Friday, October 12, 2018

Rock, Paper, or Scissors?

             I recently worked on a MachineLearningForKids project that I thought was very interesting. The computer was supposed to be designed to recognize whether a hand was rock, paper or scissors. Then the computer was supposed to retaliate. At first, my idea was that I would get the computer to always win. 
             I started by downloading a worksheet, as usual. And I named my new, awesome project "Rock, Paper, Scissors" and started training it to recognize images.

             So the first part in training my computer was to get it to recognize what each hand gesture in the game "Rock, Paper, Scissors" looked like. So I worked on the basics of getting the computer trained to know what  "rock", "paper", and "scissors" hand gestures looked like.
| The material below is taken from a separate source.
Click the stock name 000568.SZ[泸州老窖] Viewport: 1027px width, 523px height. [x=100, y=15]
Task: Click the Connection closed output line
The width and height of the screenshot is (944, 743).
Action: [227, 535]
I made three bins, for rock, paper, and scissors. I used ten examples for each of the training bins and then hit the "train" button. Then the website said that I was out of API keys, so I had to stop my project for a while for more. 
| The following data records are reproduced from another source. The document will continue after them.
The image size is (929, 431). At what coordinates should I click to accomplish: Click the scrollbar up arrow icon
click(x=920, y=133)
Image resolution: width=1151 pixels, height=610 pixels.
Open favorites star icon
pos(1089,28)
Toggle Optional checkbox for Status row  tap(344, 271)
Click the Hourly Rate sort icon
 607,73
             When I finally came back to my project, I trained it and started coding on Scratch. When I finished, it turned out that the computer couldn't support a file. Except the computer wouldn't say what the picture was. So I tried to delete all the "paper" pictures and get new ones, but that didn't work either. 
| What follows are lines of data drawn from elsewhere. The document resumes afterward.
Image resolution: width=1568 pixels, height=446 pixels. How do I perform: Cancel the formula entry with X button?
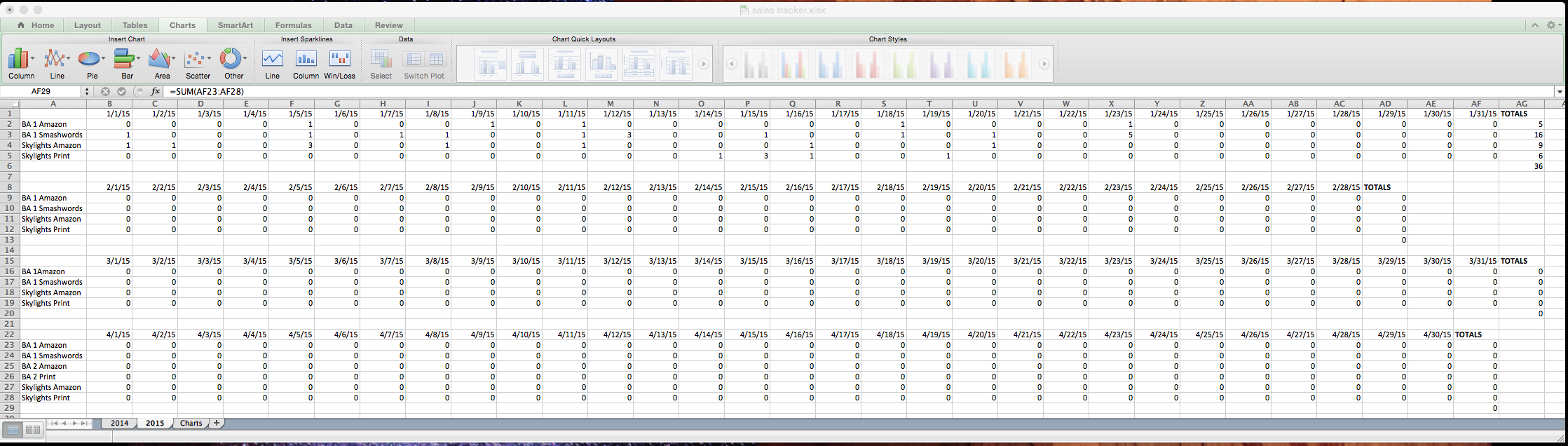tap(105, 91)
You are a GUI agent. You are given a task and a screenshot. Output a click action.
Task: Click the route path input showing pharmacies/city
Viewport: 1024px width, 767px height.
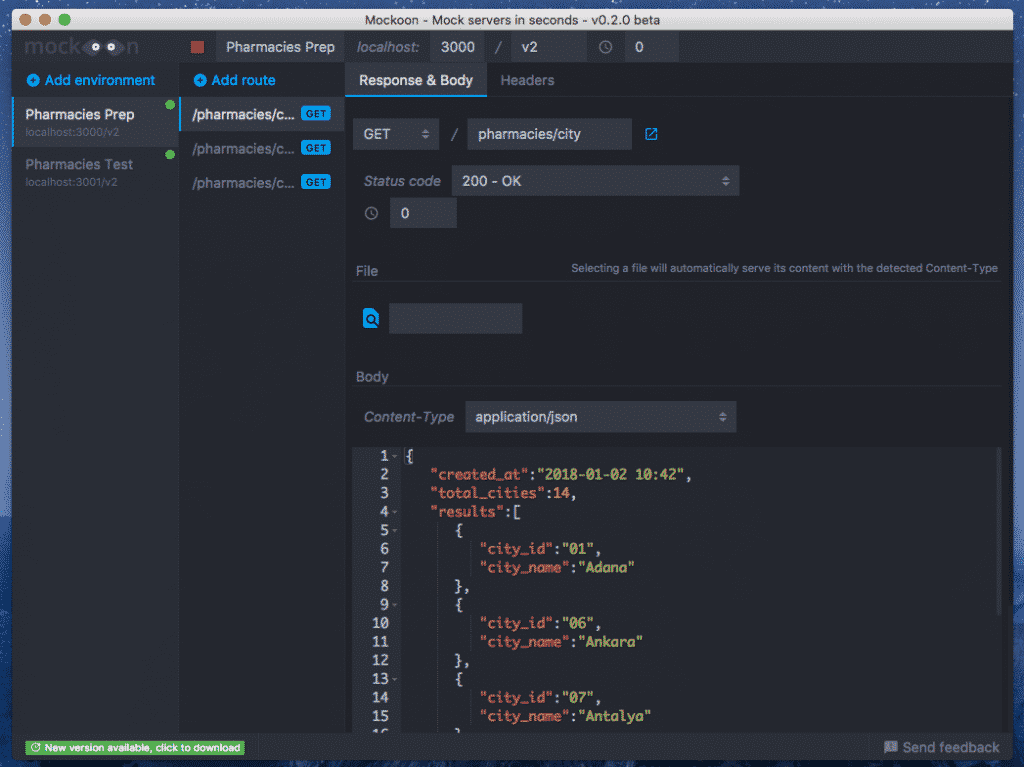pyautogui.click(x=549, y=133)
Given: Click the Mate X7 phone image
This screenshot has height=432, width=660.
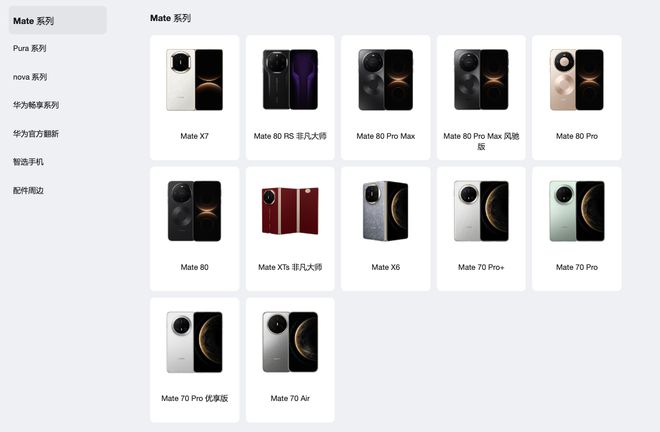Looking at the screenshot, I should pos(194,80).
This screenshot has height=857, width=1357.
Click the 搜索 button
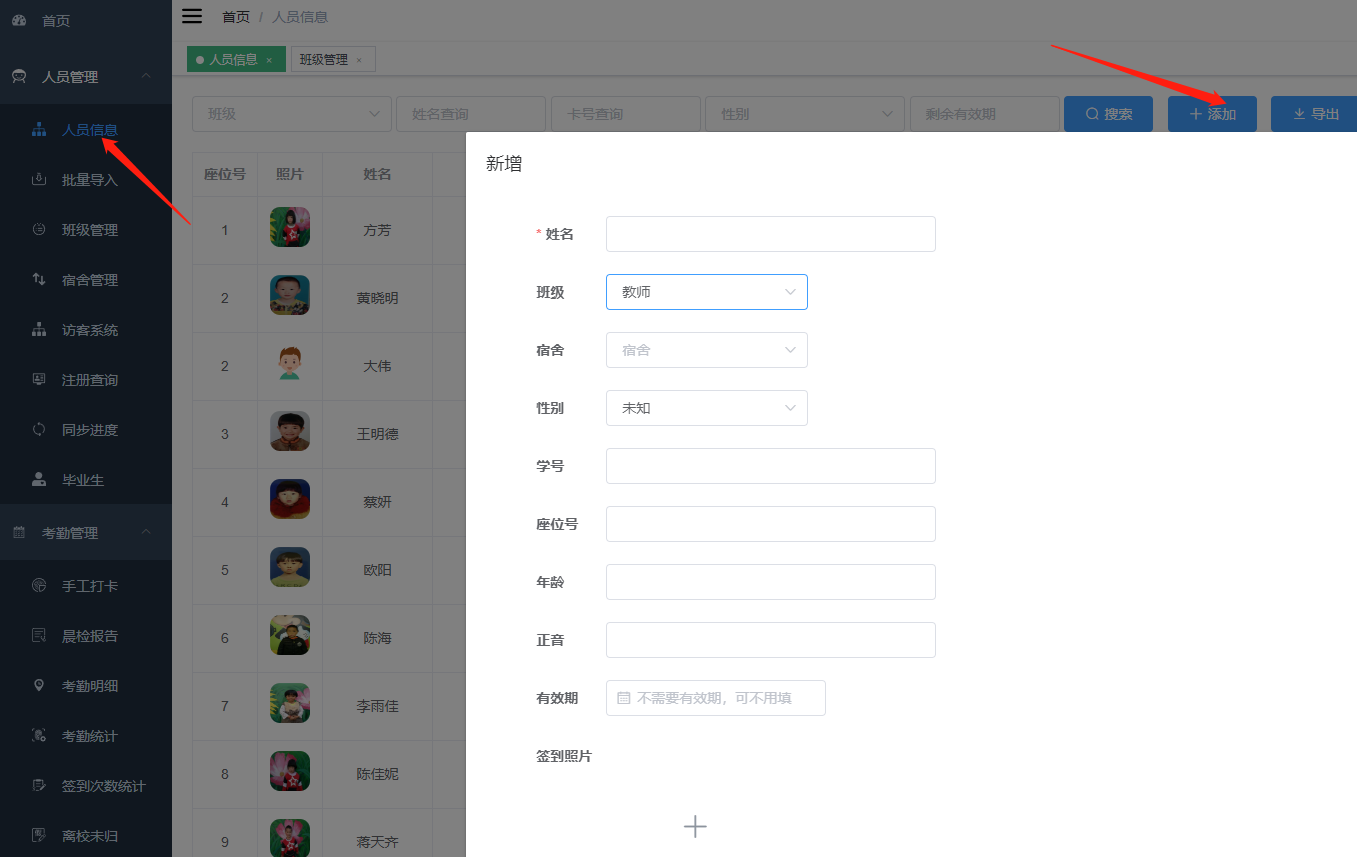[1108, 113]
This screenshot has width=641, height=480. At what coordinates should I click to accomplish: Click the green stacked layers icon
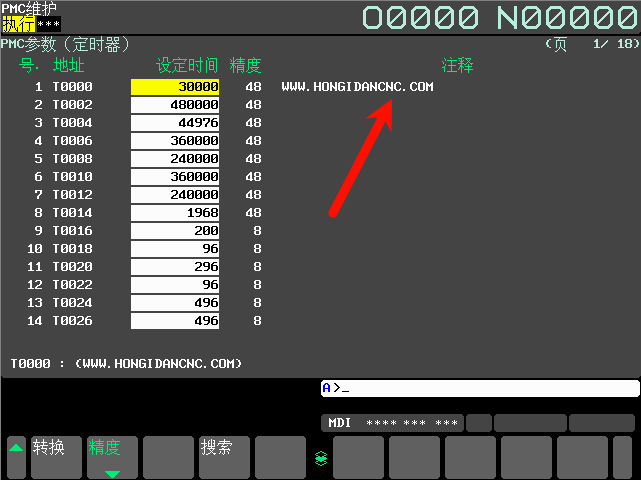pyautogui.click(x=320, y=458)
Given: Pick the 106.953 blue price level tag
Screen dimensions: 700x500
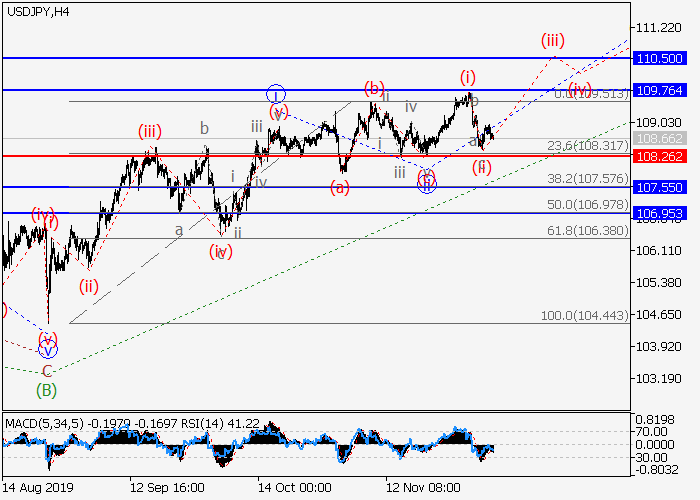Looking at the screenshot, I should [659, 213].
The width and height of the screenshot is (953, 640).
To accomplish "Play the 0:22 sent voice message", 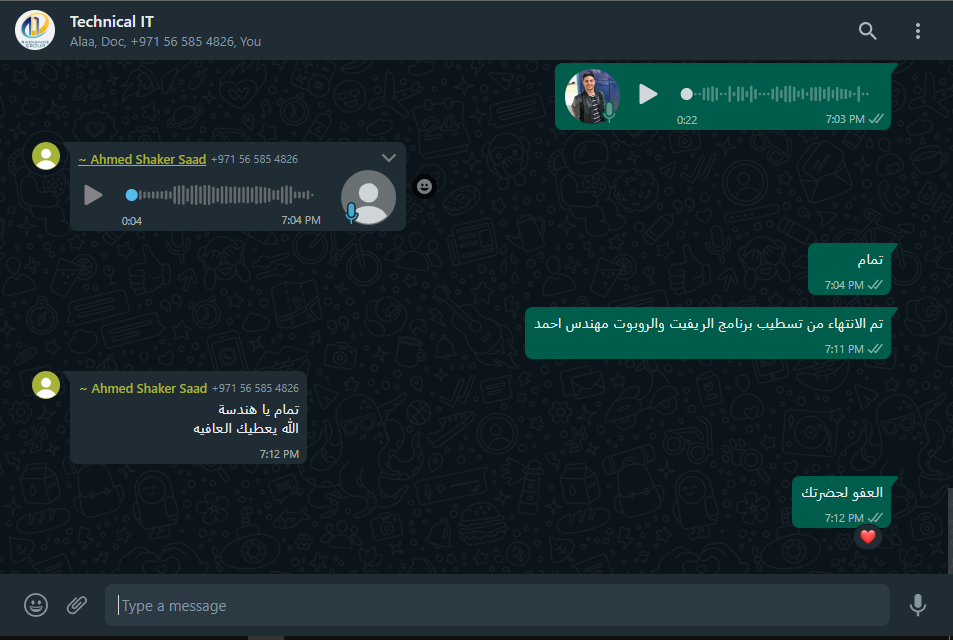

             I had been pretty sure that the problematic picture had been paper, but it wasn't. Or at least, I wouldn't know whether it was or not, because I had run out of API keys again. I sure ran out of keys faster than I anticipated. 
             Maybe I will have better luck next month. I know machine learning can be frustrating sometimes, but as long as I stick to it with determination, I won't let API keys stop me from a bright future in AI.